As discussed in Chapter 2, you will often use Ensemble methods near the end of a project, once you have already built a few good predictors, to combine them into an even better predictor. In fact, the winning solutions in Machine Learning competitions often involve several Ensemble methods.

 

In this chapter we will discuss the most popular Ensemble methods, including bagging, boosting, and atacking. We will also explore Random Forests.

 

Voting Classifiers 

Suppose you have trained a few classifiers, each one achieving about 80% accuracy.

You may have a Logistic Regression classifier, an SVM classifier, a Random Forest Classifier, a K-Nearest Neighbors classifier, and perhaps a few more.

A very simple way to create an even better classifier is to aggregate the predictions of each classifier and predict the class that gets the most votes. 

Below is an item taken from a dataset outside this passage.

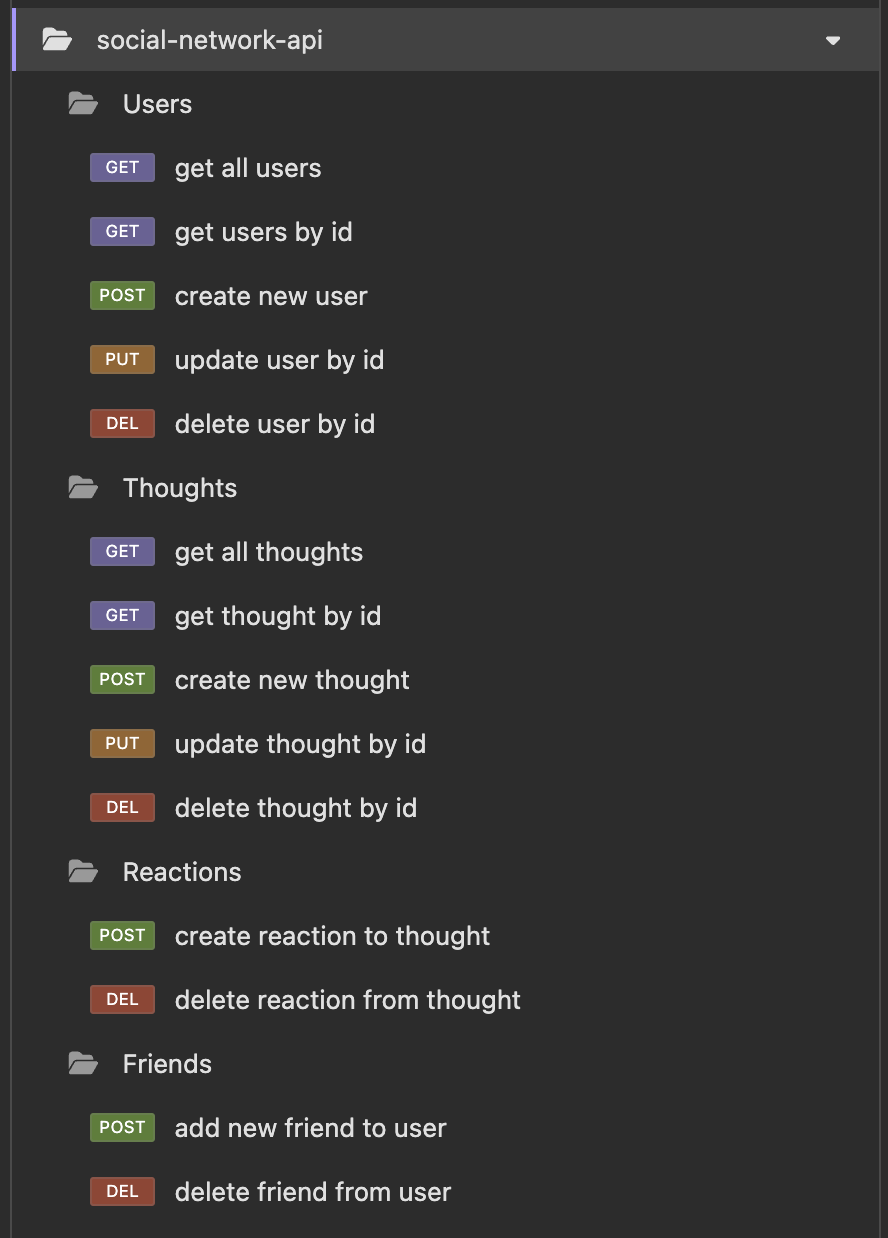Select the create new user request
This screenshot has height=1238, width=888.
click(271, 296)
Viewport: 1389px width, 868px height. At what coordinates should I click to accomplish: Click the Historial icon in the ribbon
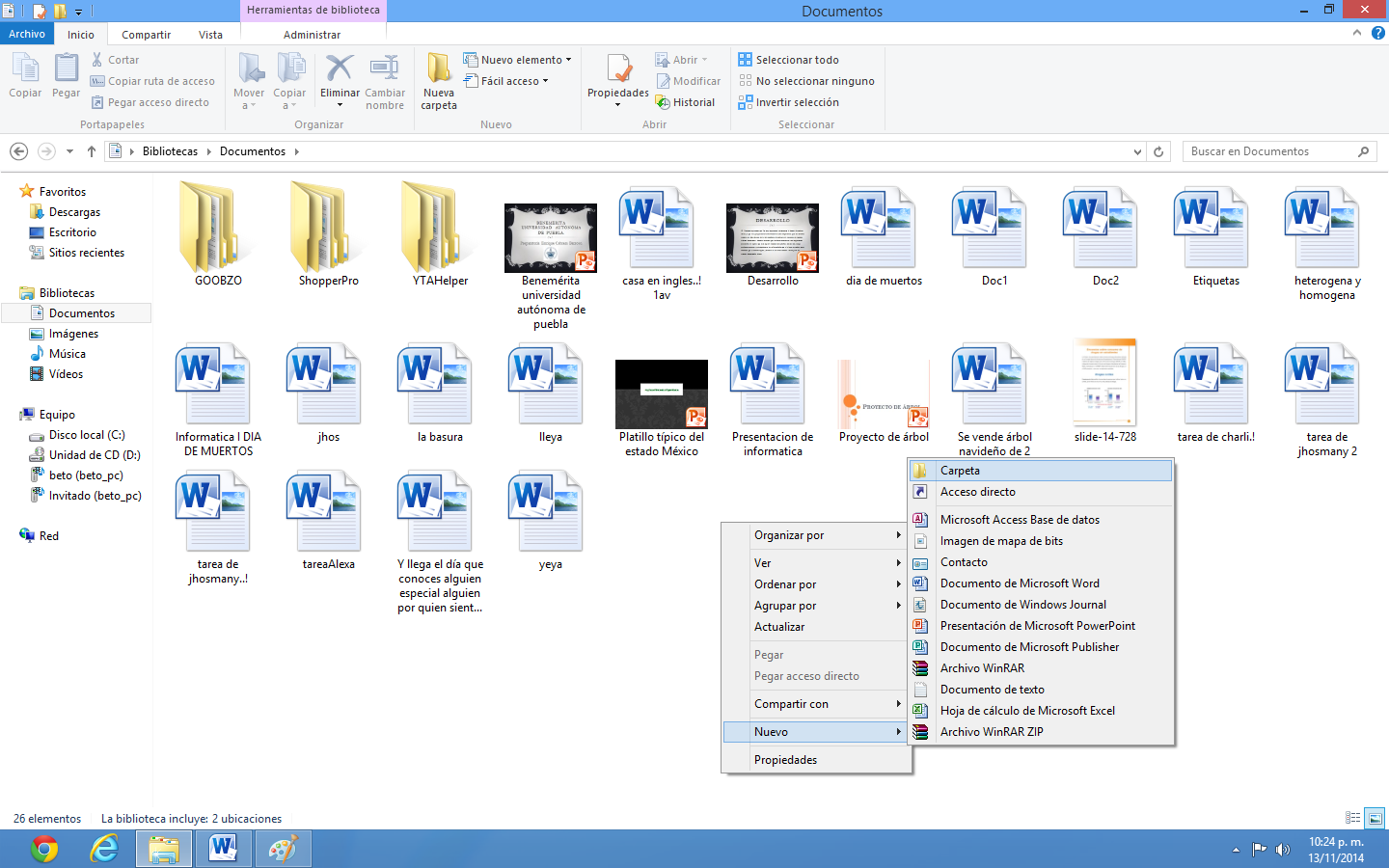tap(686, 102)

This majority-vote classifier is called a hard voting classifier.

 

Somewhat surprisingly, this voting classifier often achieves a higher accuracy than the best classifier in the ensemble. 

In fact, even if each classifier is a weak learner (meaning it does only slightly better than random guessing), the ensemble can still be a strong learner (achieving high accuracy), provided there are a sufficient number of weak learners and they are sufficiently diverse.

 

*Ensembleが良い結果をもたらす理由の1つは、generalization、にありそうだな。

 

Ensemble methods work best when the predictors are as independent from one another as possible.

One way to get diverse classifiers is to train them using very different algorithm.

This increases the chance that they will make very different types of errors, improving the ensemble's accuracy.

 

The following code creates and trains a voting classifier in Scikit-Learn, composed of three diverse classifiers (the training set is the moons dataset, introduced in Chapter 5):

 

from sklearn.ensemble import RandomForestClassifier

from sklearn.ensemble import VotingClassifier

from sklearn.linear_model import LogisticRegression

from sklearn.svm import SVC

 

log_clf = LogisticRegression( )

rnd_clf = RandomForestClassifier( )

svm_clf = SVC( )

 

voting _clf = VotingClassifier(

      estimattors=[('lr', log_clf), ('rf', rnd_clf), ('svc', smc_clf)],

      voting='hard')

voting_clf.fit(X_train, y_train)

 

Let's look at each classifier's accuracy on the test set:

 

from sklearn.metrics import accuracy_score

for clf in (log_clf, rnd_clf, svm_clf, voting_clf):

      clf.fit(X_train, y_train)

      y_pred = clf.predict(X_test)

      print(clf.__class__.__name__, accuracy_score(y_test, y_pred))

...

LogisticRegression  0.864

RandomForestClassifier  0.896 

SVC  0.888

VotingClassifier  0.904

 

There you have it!

The voting classifier slightly outperforms all the individual classifiers.

 

If all classifiers are able to estimate class probabilities (i.e., they all have a predict_proba( ) method), then you can tell Scikit-Learn to predict the class with the highest class probability, averaged over all the individual classifiers.

This is called soft voting.

It often achieves higher performance than hard voting because it gives more weight to highly confident votes.

All you need to do is replace voting="hard" with voting="soft" and ensure that all classifiers can estimate class probabilities.

This is not the case for the SVC class by default, so you need to set its probability hyperparameter to True (this will make the SVC class use cross-validation to estimate class probabilities, slowing down training, and it will add a predict_proba( ) method).

If you modify the preceding code to use soft voting, you will find that the voting classification achieves over 91.2% accuracy!